Opening the CSO Forum on Financing for Development, Stefano Prato (SID – Society for International Development) addressed the more than 600 delegates present saying: “We need to be extremely clear and strong in our messages. This is not the time for political correctness, of nuances and diplomacy. Speak to our values, our rights, our aspirations. If we are able to speak with one voice, we will have the possibility to change the outcome and really influence towards a structural change.”
The CSO declaration (link: http://bit.ly/1fEJaTQ) was in fact the successful result of an extended, participated and well balanced process, that has analysed the official “output document” of the UN and set out many proposals for concrete commitments and actions – exactly what is missing from the adopted “Addis Ababa Action Agenda”, despite the name. And if we – as global organised civil society working on these issues, from the most diverse backgrounds – were able to come out with one voice and speak to our values, and have tried to the very last to get the governments to do their part, the outcome of the UN conference was quite weak, cutting out almost all aspirations and confirming the unequal power relations that don’t allow the global community to act the urgently on the urgently needed changes to the international financial and trade system.

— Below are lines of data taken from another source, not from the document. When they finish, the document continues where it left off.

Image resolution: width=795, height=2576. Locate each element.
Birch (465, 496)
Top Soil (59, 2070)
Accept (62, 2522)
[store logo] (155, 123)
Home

The RIPESS Intercontinental network participated with two delegates (Madani Koumare from RENAPESS Mali / RAESS – RIPESS Africa and Jason Nardi from RIPESS Europe), bringing the perspective of solidarity finance and social solidarity economy and positions from the networks, such as the documents produced byDaniel Tygel’s and Yvon Poirier. In the final discussions for the CSO declaration, the following text was introduced in the track regarding Private finance: “We should prioritize policies and development funds supporting a social and solidarity economy and finance that enhances democratic ownership and supports domestic micro, small and medium-sized enterprises that have a greater sustainable development impact.“
Unfortunately, in the UN Addis Ababa Action Agenda, there is no mention of solidarity finance, nor of the role that locally owned, community sourced and self-managed cooperative financial institutions and tools are having and how they can be leveraged to increase impact on local development. The UN SSE interagency Task Force (which was set up last year and comprises 16 UN agencies) and the Leading Group on SSE (led by the French government and comprising some CSOs, including RIPESS) are working on making SSE more relevant inside the United Nations.
We will continue to ask for a systemic change in the financial system and to promote SSE as means for real sustainable development. Next stops: the Post-2015 UN conference in New York and the COP21-Climate conference in Paris. The engagement of SSE networks and movements is crucial if we really want to make progress worldwide, starting from our local experiences. It’s time to act.